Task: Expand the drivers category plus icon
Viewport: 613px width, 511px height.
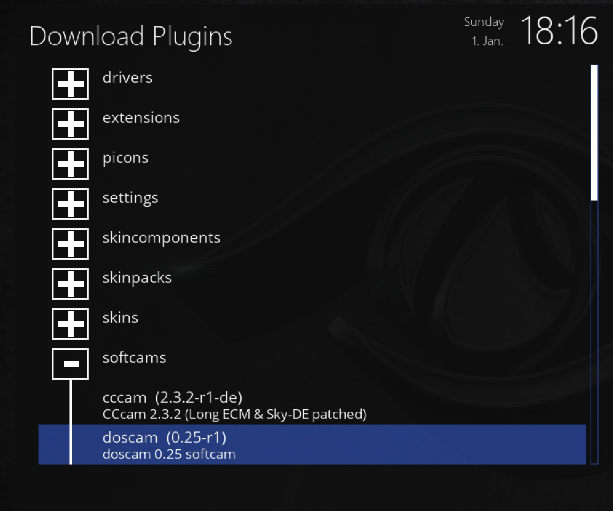Action: (x=70, y=84)
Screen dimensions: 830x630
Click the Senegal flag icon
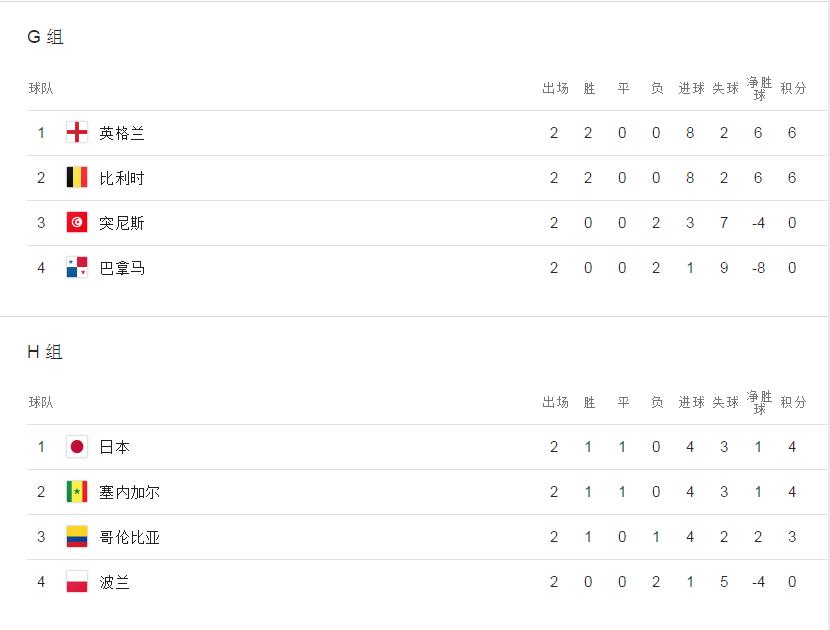pyautogui.click(x=77, y=492)
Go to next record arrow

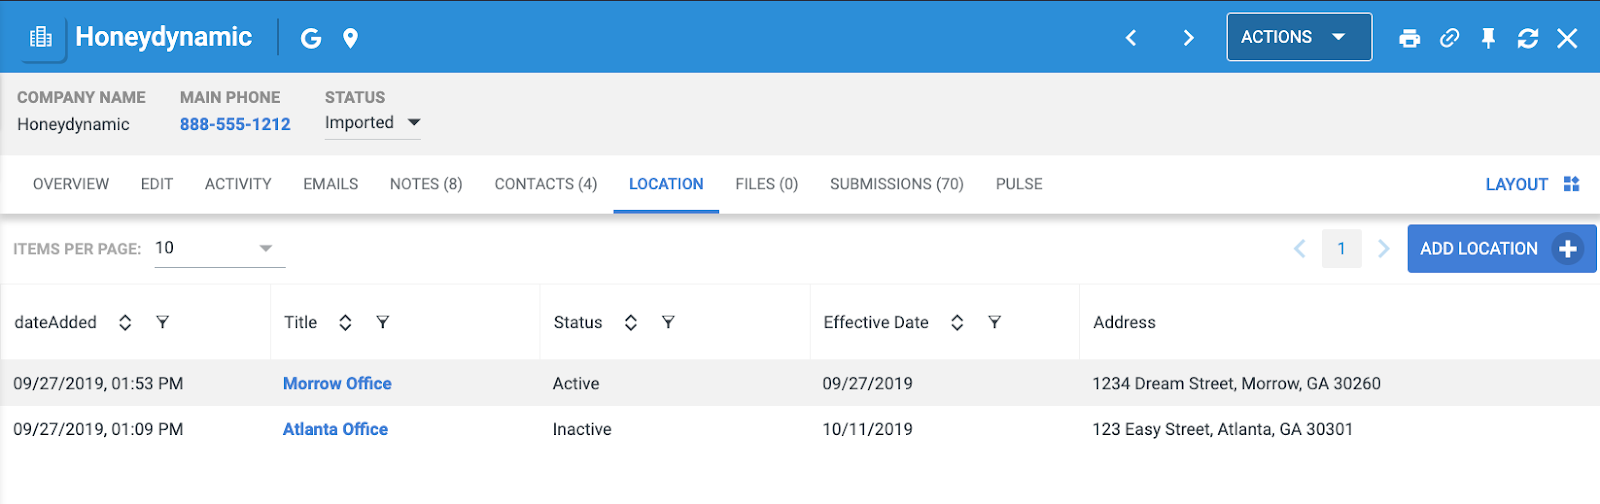click(1188, 38)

■ REQUIREMENT ■
Please print exactly the lines running from the line with "Viewport: 613px width, 511px height." through the final line of the material, and nothing more. Keep pictures out.

■ EXERCISE RESPONSE ■
Viewport: 613px width, 511px height.
Action: (x=70, y=84)
Screen dimensions: 830x630
Click the Senegal flag icon
pyautogui.click(x=77, y=492)
Go to next record arrow

click(1188, 38)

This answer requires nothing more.